To be clear, in the rest of this text, I am talking about how an LLM could behave like an adversarial developer when it generates code. It does not mean that I ran one of the commercial LLMs and got those results.

2. Property-Based Testing

The point of Scott’s talk was to show that a few data points (typical unit tests) are insufficient to demonstrate correctness of the implementation. A totally valid point!

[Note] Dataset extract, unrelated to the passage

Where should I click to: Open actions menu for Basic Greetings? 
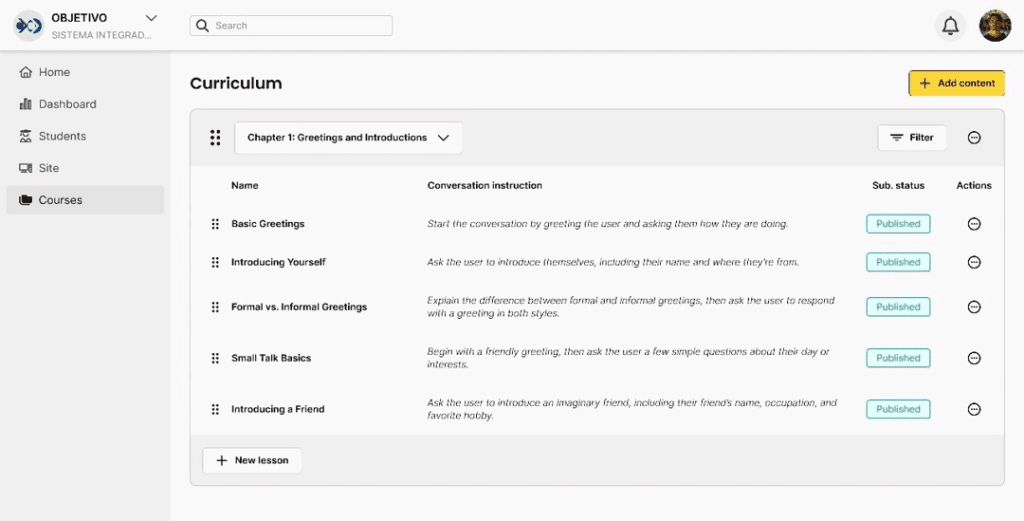coord(974,224)
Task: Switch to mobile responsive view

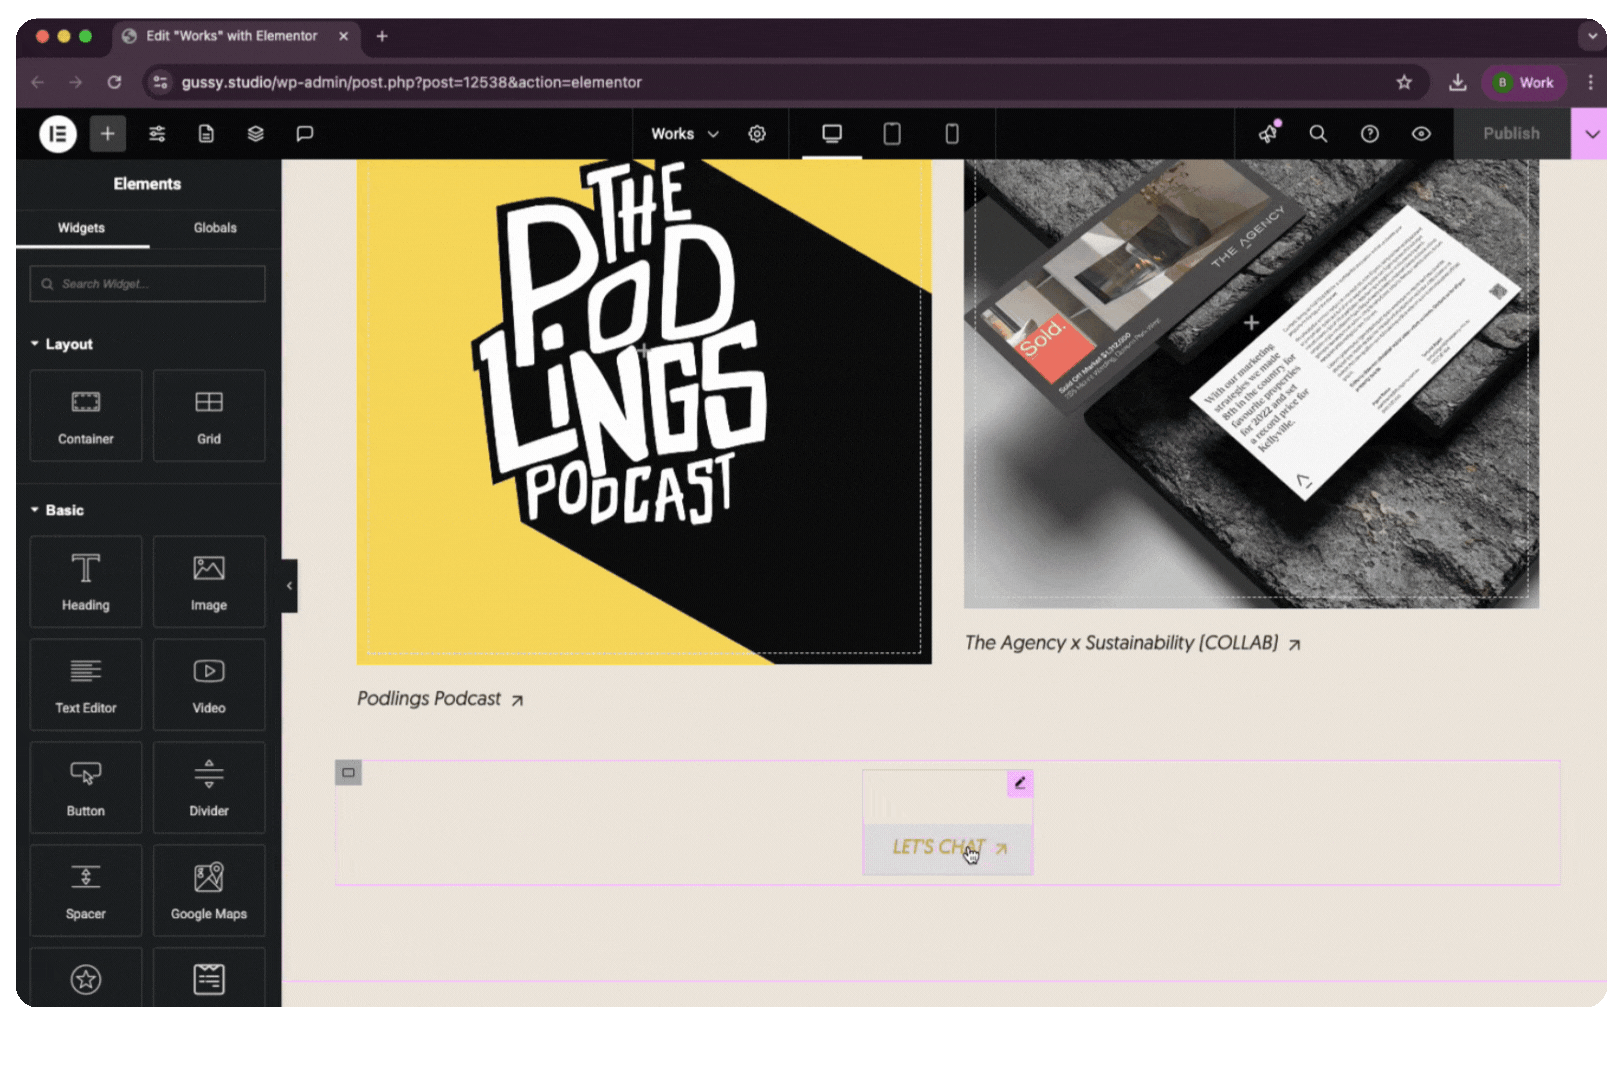Action: point(952,134)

In addition to the standard unit tests, we should also write the expected properties of our implementation. The PBT frameworks test the code by producing input values at random. For example, have a look at Hypothesis. While this may seem to be a silly idea at first, property-based tests may uncover tricky bugs. Moreover the input value distribution does not have to be uniform. Keep reading to see how this helps us catch the adversarial developer.

Here are the three properties of addition that Scott used to defeat the adversarial developer:

  • identity: for any number $x$, $x + 0 = x$,
  • commutativity: for any numbers $x$ and $y$, $x + y = y + x$, and
  • associativity: for any numbers $x$, $y$, and $z$, $(x + y) + z = x + (y + z)$.

At this point of the talk, I was like: Wait a minute! I could continue this game of the adversarial developer. Before continuing with the game, let’s look at where we are with respect to the code and the properties. Here is the obvious implementation of integer addition in Python, since the language has built-in support for unbounded integers:

def add(a: int, b: int) -> int:
    return a + b

Here are the property-based tests in Hypothesis, generated by Claude Sonnet 4.5:

@given(st.integers())
def test_identity(a):
    """Test identity property: a + 0 = a."""
    assert add(a, 0) == a
    assert add(0, a) == a


@given(st.integers(), st.integers())
def test_commutativity(a, b):
    """Test commutativity property: a + b = b + a."""
    assert add(a, b) == add(b, a)


@given(st.integers(), st.integers(), st.integers())
def test_associativity(a, b, c):
    """Test associativity property: (a + b) + c = a + (b + c)."""
    assert add(add(a, b), c) == add(a, add(b, c))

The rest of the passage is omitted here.